Ça pourrait presque préfigurer Lynch, que je vous dit. Paraît qu'il y a une pièce dans le même esprit mais meilleure dans le traitement qui a fait suite, si la sus-citée voulait bien me rééclairer, ce serait sympa (je pourrais aussi acheter des extensions mémoire, mais quand on en est à aller au théâtre le dimanche à 20h30, c'est dire le temps qu'on a de libre...). La salle est très vide (les spectateurs, sagement, restent à leurs places de catégories inférieures à trois pas de voir carrément mieux : c'est un autre monde !), la scène est très moche. Je veux dire, le metteur en scène Gali Stoev a plein d'idées intelligentes, mais niveau esthétique, on repassera, on dirait du Marthaler, mis à part le plastique -- plutôt Anna Viebrock, donc . Mouarf. Paraît que au moins, on se fait bien berner, par rapport aux anciennes mise en scène (qui en plus charcutaient le texte -- heu, c'est le metteur en scène qui travaille sur le texte ? Et il faut quoi le chef d'orch... ah bein non), plus neuneu-proof. Certes.

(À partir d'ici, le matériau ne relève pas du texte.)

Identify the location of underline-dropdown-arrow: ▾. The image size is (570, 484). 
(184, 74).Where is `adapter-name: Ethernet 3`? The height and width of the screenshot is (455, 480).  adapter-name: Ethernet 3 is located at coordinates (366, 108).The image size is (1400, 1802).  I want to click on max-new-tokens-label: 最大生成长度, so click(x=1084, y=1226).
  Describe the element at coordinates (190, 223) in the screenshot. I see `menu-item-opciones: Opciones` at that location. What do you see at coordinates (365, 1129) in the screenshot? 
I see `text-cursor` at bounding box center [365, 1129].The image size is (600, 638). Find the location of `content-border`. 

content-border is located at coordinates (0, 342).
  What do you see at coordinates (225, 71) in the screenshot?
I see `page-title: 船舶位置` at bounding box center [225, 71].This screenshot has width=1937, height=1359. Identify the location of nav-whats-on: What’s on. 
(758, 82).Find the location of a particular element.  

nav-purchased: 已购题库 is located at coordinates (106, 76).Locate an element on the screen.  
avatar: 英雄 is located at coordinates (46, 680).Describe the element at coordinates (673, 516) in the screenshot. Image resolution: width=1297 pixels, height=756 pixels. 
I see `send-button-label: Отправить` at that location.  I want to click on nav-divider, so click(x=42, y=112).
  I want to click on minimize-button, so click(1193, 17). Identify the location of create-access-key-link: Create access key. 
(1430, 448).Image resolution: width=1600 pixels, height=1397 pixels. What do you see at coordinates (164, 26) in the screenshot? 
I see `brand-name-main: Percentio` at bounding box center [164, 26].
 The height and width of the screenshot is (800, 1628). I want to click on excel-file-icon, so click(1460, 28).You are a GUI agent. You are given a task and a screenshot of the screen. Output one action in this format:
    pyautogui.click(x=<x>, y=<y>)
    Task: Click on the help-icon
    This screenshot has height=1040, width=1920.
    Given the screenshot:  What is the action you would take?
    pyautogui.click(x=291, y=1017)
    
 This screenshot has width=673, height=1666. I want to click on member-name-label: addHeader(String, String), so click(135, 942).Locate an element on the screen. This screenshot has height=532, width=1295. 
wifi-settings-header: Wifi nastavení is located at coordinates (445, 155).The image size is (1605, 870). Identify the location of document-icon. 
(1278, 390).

Mais fallait-il bien utiliser les mêmes acteurs pour plusieurs rôles ? Parce que même si j'avais étudié la question avant pour ne pas me faire avoir, patatra, je me suis emmêlé. Faut dire que déjà, ils ont des prénoms à coucher dehors, alors que pour les filles, Lyse en Isabelle, c'est clair et précis. On les fait se changer, mais franchement, bof comme idée, ça sent surtout la restriction budgétaire. Podalydès n'avait en tout cas qu'un rôle, et c'était le plus drôle (il y a de la réplique à récupérer) ; le reste, c'est de la tragédie, reste juste à savoir si c'est réel ou non. En tout cas, c'est long, pour seulement deux heures, ça traîne pas mal, et si les vers se font rapidement oublier, on a tendance au bout d'un moment à en sauter un sur deux tout en continuant à tout bien comprendre ; il doit y avoir de la redondance d'information (un truc de scientifique, je précise pour mes lectrices).

Les comédiennes Judith Chemla et Julie Sicard sont fort jolies ; la première a une tête de Judith (comme quoi, ça tombe bien), et a l'humeur à sauter dans tous les sens (aux saluts) ; la seconde ressemble à une Huppert, mais est enceinte jusqu'aux yeux, il ne m'étonnerait pas que la mise en scène ait été revue pour qu'elle puisse s'asseoir la plupart du temps. Les deux sont perchées sur des hauts talons, ça m'a traumatisé ; le rouge Valentino leur sied fort bien. L'affiche est très commerciale, de fait, mais ce n'est pas un extrait de la pièce en elle-même, d'ailleurs Lyse n'a pas ces bottines-là. Fin de la parenthèse hétérosexuelle.

C'est pas du super-régal, mais c'est intéressant. Comme je n'aime pas le théâtre, c'est à peu près le mieux que je puisse en attendre (quoique, grâce à Rohmer, je rêve de voir du Kleist, "la petite Catherine de Heilbronn", en bonus sur le dvd de "la marquise d'O" : je me suis régalé !). Ça me redonnerait presque envie d'y retourner un peu, pour du Jarry ou du Goldoni, mais j'ai un peu peur de préférer encore la lecture (et comme ma nouvelle politique implique de ne lire que des essais, ou du philosophe en fiction, ça attendra). Bon, je ne vais pas plus m'attarder, j'ai déjà renvoyé le compte-rendu-à-lire-absolument qui occupe une demi-heure.